É comovente assistir aos depoimentos dos profissionais de saúde que estão na linha de frente do combate à Covid-19. Eles lutam nos hospitais de forma incansável para salvar vidas de pessoas que contraíram esse vírus tão destrutivo quanto desconhecido que surge, nas últimas semanas, com variantes ainda mais perigosas. Eles nos mostram a dura realidade de hospitais que, muitas vezes, não possuem os recursos – UTIs, leitos, equipamentos, oxigênio, medicamentos – mínimos necessários para lhes dar melhores condições para lutar pela vida.
Não é sem razão que os profissionais de saúde são considerados os grandes heróis dessa batalha travada pela humanidade contra esse vírus letal. Eles recebem homenagens de todos os tipos, de aplausos das janelas dos apartamentos de todos nós que estamos confinados nesta quarentena sem fim às mensagens emocionadas dos pacientes e de seus familiares que saem recuperados dos locais de atendimento.

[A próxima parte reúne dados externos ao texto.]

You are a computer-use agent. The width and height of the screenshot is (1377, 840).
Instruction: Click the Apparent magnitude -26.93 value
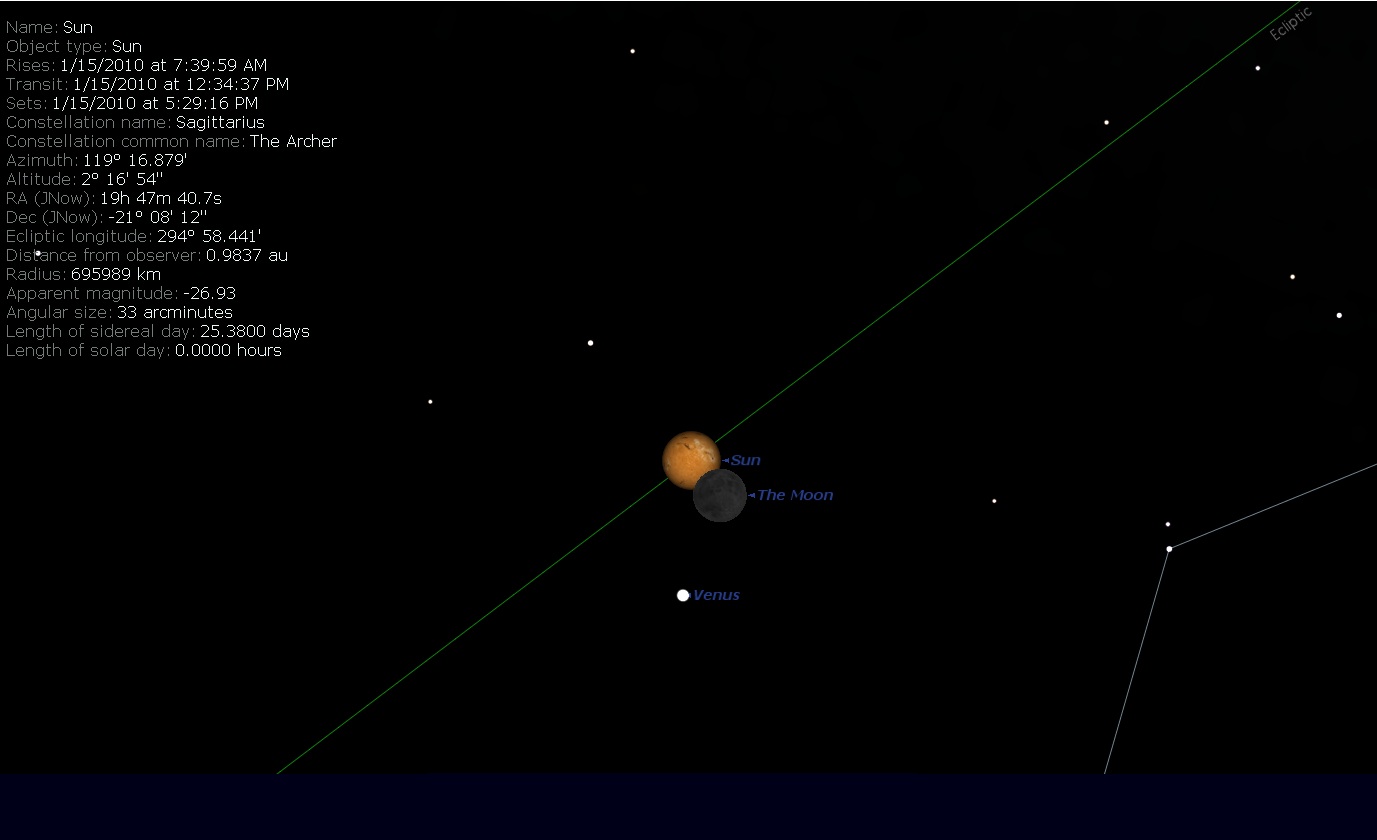(209, 293)
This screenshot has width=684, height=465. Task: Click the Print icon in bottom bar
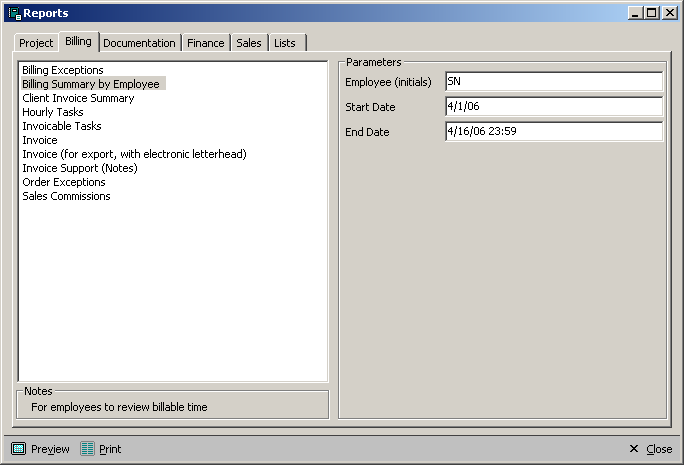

É por essas razões que causaram tanto espanto, indignação e revolta o vídeo postado na internet por uma enfermeira da Santa Casa de Misericórdia, que havia sido vacinada no dia 19 – por atuar na linha de frente de combate à Covid-19 – zombando da eficácia da vacina: “Tomei por conta (sic) que quero viajar, não para me sentir mais segura; porque uma vacina que dá 50% de segurança, para mim não é vacina; eu tomei água”. No vídeo, a enfermeira aparece sem máscara, no posto de trabalho, durante o expediente.
A reação de indignação foi rápida. A Santa Casa de Vitória reiterou “sua postura clara e irrestrita com relação à importância da vacina como única solução possível para conter o avanço dos casos de coronavírus”. O Conselho Regional de Enfermagem disse ser “inaceitável que, após onze meses de enfrentamento à pandemia e em defesa da vida, um profissional de enfermagem se posicione nas redes sociais de forma irresponsável e inconsequente, comprometendo a ciência, a saúde e a vida das pessoas”. A Secretaria da Saúde lamentou “o posicionamento de qualquer profissional de saúde que desacredite da ciência em prol da vida”. O Ministério Público repudiou as atitudes da enfermeira reiterando que “a vacina é uma vitória da ciência”.
A atitude da enfermeira da Santa Casa – aliás, ex-enfermeira, porque foi desligada da instituição – pode ser considerada como um caso isolado entre os profissionais de saúde. Mas, infelizmente, ela é mais uma entre os milhares – ou milhões – de atitudes de brasileiros que são influenciados pela retórica negacionista do presidente da República. A protagonista do episódio não escondeu ser “bolsonarista” e, como tantos outros, desacredita na eficácia da vacinação, preferindo, por certo, o tal “tratamento precoce” de medicamentos desaconselhados pela ciência.
O episódio é apenas um entre tantos outros que lamentavelmente o governo federal deixa como legado ao meio dessa multidão de quase 220 mil brasileiros mortos.